[Fwd: Re: RDF Data Access Working Group : first working draft of SPARQL] from Seaborne, Andy on 2004-10-17 (public-rdf-dawg@w3.org from October to December 2004)

From: Seaborne, Andy <andy.seaborne@hp.com>
Date: Sun, 17 Oct 2004 18:27:31 +0100
To: 'RDF Data Access Working Group' <public-rdf-dawg@w3.org>
Message-ID: <4172AB83.3020006@hp.com>
Comments from Graham Klyne: discussion for the WG of the issues he raises 
inline.

	Andy

Graham Klyne wrote:
> At 15:08 13/10/04 +0100, Seaborne, Andy wrote:
> 
> 
> 
>>The RDF Data Access Working Group is happy to announce the first working
>>draft of the query language part of its work:
>>
>>   SPARQL RDF query language
>>   http://www.w3.org/TR/rdf-sparql-query/
>>
>>The Working Group is soliciting feedback on this early draft ...
> 
> 
> On first glance, it's looking good to me.  Here are some random thoughts:
> 
> ...
> 
> 1. Is the SELECT clause really useful?  My implementations return all 
> variable bindings from the query, and I simply ignore those I don't want.
> 
> ...

Locally, that is true - I'm sure that when the query processor and the
application are in the same process, the QP may ignore the SELECT (I know 
I do for everything except presenting results - anything else would be 
pure overhead).

When results are encoded to be sent over the network, reducing the number
of variables in each query solution can reduce the number of bytes needed
to be sent.

Presentation of query results may also be informed by the SELECT clause, 
such as removing variables which will be bNodes (e.g. FOAF data) and other 
variables introduced solely for path creation in the query itself.


> 
> 2. In section 2.2: "Not every binding needs to exist in every row of the 
> table.".  I think this is an important feature whose presence should be 
> very clear.  Currently, it seems a bit buried.
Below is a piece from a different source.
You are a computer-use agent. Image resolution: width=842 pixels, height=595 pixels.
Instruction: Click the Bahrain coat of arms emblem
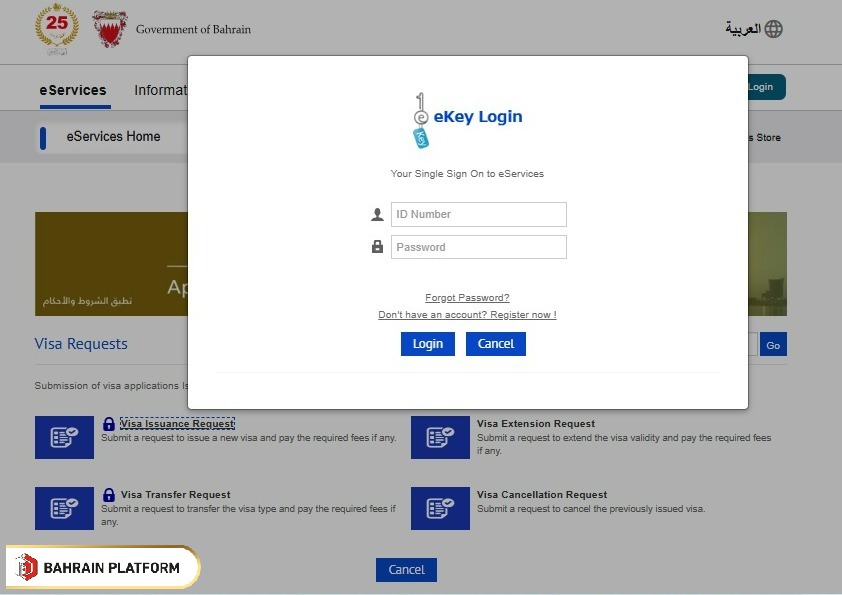110,29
Good Point.  Should do that.


> 
> ...
> 
> 3.  I think the terminology around "Definition: Triple Pattern Matching" is 
> a bit muddled.  Is a "binding" a substitution for a *single* variable, or a 
> tuple of variables?  (I think you mean the former)  I think it's important 
> to be very clear about this, and have clear terms corresponding to:
>    (a) a single name->value binding (a "cell")
>    (b) a tuple of name->value bindings, with no name repeated (a "row")
>    (c) a set of tuples of name->value bindings, (with no tuple repeated 
> under permutation?) (a "table")
> 
> These are distinctions I've found to be important to keep clear in my 
> implementation work.

Agreed - it's muddled.  The terminology here is important and we will revisit.

It should be:
a) binding (a single name/value pair)
b) set of bindings - pattern solution when the set of bindings gives the
way a pattern matches
c) query results, where the bindings are saying how a pattern was matched


It would be useful if people could make suggestions for names of things here.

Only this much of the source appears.